2013-03-19 23:00:41

by Martin Steigerwald

[permalink] [raw]
Subject: Re: Tux3 Report: Initial fsck has landed

Am Dienstag, 29. Januar 2013 schrieb Daniel Phillips:
> On Mon, Jan 28, 2013 at 5:40 PM, Theodore Ts'o <[email protected]> wrote:
> > On Mon, Jan 28, 2013 at 04:20:11PM -0800, Darrick J. Wong wrote:
> >> On Mon, Jan 28, 2013 at 03:27:38PM -0800, David Lang wrote:
> >> > The situation I'm thinking of is when dealing with VMs, you make a
> >> > filesystem image once and clone it multiple times. Won't that end up
> >> > with the same UUID in the superblock?
> >>
> >> Yes, but one ought to be able to change the UUID a la tune2fs
> >> -U. Even still... so long as the VM images have a different UUID
> >> than the fs that they live on, it ought to be fine.
> >
> > ... and this is something most system administrators should be
> > familiar with. For example, it's one of those things that Norton
> > Ghost when makes file system image copes (the equivalent of "tune2fs
> > -U random /dev/XXX")
>
> Hmm, maybe I missed something but it does not seem like a good idea
> to use the volume UID itself to generate unique-per-volume metadata
> hashes, if users expect to be able to change it. All the metadata hashes
> would need to be changed.

I believe that is what BTRFS is doing.

And yes, AFAIK there is no easy way to change the UUID of a BTRFS filesystems
after it was created.

Thanks,
--
Martin 'Helios' Steigerwald - http://www.Lichtvoll.de
GPG: 03B0 0D6C 0040 0710 4AFA B82F 991B EAAC A599 84C7


2013-03-20 04:08:44

by Daniel Phillips

[permalink] [raw]
Subject: Re: Tux3 Report: Initial fsck has landed

On Tue, Mar 19, 2013 at 9:04 PM, David Lang <[email protected]> wrote:
> On Wed, 20 Mar 2013, Martin Steigerwald wrote:
>
>> Am Dienstag, 29. Januar 2013 schrieb Daniel Phillips:
>>>
>>> On Mon, Jan 28, 2013 at 5:40 PM, Theodore Ts'o <[email protected]> wrote:
>>>>
>>>> On Mon, Jan 28, 2013 at 04:20:11PM -0800, Darrick J. Wong wrote:
>>>>>
>>>>> On Mon, Jan 28, 2013 at 03:27:38PM -0800, David Lang wrote:
>>>>>>
>>>>>> The situation I'm thinking of is when dealing with VMs, you make a
>>>>>> filesystem image once and clone it multiple times.

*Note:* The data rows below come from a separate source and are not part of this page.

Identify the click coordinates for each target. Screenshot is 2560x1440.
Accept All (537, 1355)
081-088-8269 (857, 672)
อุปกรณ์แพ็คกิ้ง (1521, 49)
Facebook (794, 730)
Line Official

Won't that end up
>>>>>> with the same UUID in the superblock?
>>>>>
>>>>> Yes, but one ought to be able to change the UUID a la tune2fs
>>>>> -U. Even still... so long as the VM images have a different UUID
>>>>> than the fs that they live on, it ought to be fine.
>>>>
>>>> ... and this is something most system administrators should be
>>>> familiar with. For example, it's one of those things that Norton
>>>> Ghost when makes file system image copes (the equivalent of "tune2fs
>>>> -U random /dev/XXX")
>>>
>>> Hmm, maybe I missed something but it does not seem like a good idea
>>> to use the volume UID itself to generate unique-per-volume metadata
>>> hashes, if users expect to be able to change it. All the metadata hashes
>>> would need to be changed.
>>
>> I believe that is what BTRFS is doing.
>>
>> And yes, AFAIK there is no easy way to change the UUID of a BTRFS
>> filesystems
>> after it was created.
>
> In a world where systems are cloned, and many VMs are started from one
> master copy of a filesystem, a UUID is about as far from unique as anything
> you can generate.
>
> BTRFS may have this problem, but why should Tux3 copy the problem?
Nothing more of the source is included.